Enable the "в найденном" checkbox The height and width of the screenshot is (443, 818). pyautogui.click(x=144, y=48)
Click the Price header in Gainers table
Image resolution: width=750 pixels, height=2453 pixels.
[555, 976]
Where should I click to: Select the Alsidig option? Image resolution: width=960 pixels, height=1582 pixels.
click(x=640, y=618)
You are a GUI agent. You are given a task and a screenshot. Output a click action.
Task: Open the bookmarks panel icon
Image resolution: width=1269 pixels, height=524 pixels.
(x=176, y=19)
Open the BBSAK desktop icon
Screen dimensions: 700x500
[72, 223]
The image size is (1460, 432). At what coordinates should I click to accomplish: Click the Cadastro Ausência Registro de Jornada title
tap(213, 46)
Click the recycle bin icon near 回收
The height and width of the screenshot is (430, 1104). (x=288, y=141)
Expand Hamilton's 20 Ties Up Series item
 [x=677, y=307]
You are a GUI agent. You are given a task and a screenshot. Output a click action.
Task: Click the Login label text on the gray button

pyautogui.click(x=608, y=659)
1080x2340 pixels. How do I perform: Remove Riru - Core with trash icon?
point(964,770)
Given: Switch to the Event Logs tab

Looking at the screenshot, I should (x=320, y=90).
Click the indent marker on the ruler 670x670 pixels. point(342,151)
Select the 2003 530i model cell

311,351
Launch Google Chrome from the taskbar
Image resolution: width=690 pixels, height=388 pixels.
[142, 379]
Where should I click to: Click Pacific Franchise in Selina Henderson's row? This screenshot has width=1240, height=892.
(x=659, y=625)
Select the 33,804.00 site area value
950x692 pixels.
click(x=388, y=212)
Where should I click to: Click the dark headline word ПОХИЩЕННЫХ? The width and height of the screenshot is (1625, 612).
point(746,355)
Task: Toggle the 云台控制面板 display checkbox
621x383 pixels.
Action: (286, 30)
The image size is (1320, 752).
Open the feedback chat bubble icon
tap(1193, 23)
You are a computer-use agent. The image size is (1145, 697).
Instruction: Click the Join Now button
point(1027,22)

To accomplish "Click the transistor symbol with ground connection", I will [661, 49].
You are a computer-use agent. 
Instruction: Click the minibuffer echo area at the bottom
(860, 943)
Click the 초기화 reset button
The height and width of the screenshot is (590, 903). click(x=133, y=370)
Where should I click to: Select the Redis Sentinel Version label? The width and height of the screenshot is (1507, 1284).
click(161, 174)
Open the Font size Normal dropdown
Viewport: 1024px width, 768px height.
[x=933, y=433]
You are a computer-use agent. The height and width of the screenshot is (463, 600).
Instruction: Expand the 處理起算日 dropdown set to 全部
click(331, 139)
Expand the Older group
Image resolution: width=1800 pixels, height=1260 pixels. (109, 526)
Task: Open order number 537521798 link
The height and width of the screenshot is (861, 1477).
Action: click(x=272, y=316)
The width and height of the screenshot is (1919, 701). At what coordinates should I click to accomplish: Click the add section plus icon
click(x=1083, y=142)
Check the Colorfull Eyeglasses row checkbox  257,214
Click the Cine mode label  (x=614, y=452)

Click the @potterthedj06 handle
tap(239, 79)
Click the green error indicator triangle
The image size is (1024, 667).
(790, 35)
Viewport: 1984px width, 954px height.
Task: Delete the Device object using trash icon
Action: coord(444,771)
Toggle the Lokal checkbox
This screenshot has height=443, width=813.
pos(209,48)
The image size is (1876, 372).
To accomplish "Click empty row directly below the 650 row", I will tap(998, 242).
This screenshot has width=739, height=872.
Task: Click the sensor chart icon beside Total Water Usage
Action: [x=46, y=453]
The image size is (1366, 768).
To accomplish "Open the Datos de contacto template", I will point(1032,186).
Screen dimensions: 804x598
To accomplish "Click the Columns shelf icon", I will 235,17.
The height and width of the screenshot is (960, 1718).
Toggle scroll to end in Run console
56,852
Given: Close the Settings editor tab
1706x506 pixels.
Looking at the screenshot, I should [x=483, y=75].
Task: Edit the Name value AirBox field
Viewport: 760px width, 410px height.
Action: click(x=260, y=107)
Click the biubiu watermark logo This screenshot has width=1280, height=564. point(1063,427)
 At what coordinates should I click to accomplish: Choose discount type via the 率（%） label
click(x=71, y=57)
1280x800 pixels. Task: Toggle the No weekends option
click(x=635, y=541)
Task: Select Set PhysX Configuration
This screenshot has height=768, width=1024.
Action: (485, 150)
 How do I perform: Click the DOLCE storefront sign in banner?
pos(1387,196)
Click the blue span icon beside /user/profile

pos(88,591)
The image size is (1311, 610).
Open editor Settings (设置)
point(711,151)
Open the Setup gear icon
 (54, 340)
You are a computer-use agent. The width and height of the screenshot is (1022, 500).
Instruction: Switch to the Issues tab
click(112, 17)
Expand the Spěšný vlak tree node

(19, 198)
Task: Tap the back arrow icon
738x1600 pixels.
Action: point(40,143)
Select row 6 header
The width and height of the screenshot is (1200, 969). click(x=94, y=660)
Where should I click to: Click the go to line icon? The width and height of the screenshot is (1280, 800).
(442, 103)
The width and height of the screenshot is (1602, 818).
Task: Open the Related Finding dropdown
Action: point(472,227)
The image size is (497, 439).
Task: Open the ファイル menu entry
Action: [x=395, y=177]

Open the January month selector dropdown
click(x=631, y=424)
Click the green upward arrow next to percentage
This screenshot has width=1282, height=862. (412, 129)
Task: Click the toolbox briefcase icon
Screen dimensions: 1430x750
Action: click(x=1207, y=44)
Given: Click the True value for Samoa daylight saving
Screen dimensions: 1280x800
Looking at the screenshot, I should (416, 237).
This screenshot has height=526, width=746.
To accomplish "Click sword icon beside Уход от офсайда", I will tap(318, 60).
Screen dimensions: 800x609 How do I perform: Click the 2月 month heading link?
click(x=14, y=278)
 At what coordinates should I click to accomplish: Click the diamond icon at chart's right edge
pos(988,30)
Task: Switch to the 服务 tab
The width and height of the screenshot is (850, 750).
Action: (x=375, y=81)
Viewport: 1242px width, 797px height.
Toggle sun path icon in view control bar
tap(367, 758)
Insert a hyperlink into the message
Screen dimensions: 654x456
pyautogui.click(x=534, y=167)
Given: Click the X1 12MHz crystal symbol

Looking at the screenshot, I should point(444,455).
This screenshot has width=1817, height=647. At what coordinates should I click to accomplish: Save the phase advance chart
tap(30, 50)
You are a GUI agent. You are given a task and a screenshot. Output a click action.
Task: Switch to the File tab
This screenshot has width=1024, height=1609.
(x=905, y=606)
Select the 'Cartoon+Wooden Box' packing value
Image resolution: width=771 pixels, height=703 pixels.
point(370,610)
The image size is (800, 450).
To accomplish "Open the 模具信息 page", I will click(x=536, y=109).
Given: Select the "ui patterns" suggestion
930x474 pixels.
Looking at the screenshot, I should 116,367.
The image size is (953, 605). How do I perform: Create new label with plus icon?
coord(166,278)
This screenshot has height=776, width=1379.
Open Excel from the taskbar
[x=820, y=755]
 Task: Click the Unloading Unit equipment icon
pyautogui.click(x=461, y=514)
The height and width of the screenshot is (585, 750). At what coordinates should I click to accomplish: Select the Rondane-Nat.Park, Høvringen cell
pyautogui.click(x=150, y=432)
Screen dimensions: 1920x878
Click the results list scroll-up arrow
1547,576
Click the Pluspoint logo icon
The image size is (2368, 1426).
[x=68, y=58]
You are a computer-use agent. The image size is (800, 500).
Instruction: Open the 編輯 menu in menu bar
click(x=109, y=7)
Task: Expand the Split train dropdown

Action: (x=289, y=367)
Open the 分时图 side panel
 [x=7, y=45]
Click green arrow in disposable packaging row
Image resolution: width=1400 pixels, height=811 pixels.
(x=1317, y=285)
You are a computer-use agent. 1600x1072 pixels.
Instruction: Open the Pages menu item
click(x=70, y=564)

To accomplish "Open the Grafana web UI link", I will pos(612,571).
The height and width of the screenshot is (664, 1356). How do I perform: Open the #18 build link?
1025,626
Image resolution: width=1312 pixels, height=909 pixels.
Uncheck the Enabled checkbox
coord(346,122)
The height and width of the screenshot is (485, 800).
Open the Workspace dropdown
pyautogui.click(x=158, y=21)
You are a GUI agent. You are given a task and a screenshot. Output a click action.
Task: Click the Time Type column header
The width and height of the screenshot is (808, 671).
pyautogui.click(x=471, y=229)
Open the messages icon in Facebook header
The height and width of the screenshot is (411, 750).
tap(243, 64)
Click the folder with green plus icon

######

## ASSIGNMENT:
Would you please write out, exactly and with no other lines, the stretch of the listing above from the line containing "Viewport: 1024px width, 768px height." through the line containing "Click the Cine"?

## EXPECTED OUTPUT:
Viewport: 1024px width, 768px height.
[x=933, y=433]
You are a computer-use agent. The height and width of the screenshot is (463, 600).
Instruction: Expand the 處理起算日 dropdown set to 全部
click(331, 139)
Expand the Older group
Image resolution: width=1800 pixels, height=1260 pixels. (109, 526)
Task: Open order number 537521798 link
The height and width of the screenshot is (861, 1477).
Action: click(x=272, y=316)
The width and height of the screenshot is (1919, 701). At what coordinates should I click to accomplish: Click the add section plus icon
click(x=1083, y=142)
Check the Colorfull Eyeglasses row checkbox  257,214
Click the Cine mode label  (x=614, y=452)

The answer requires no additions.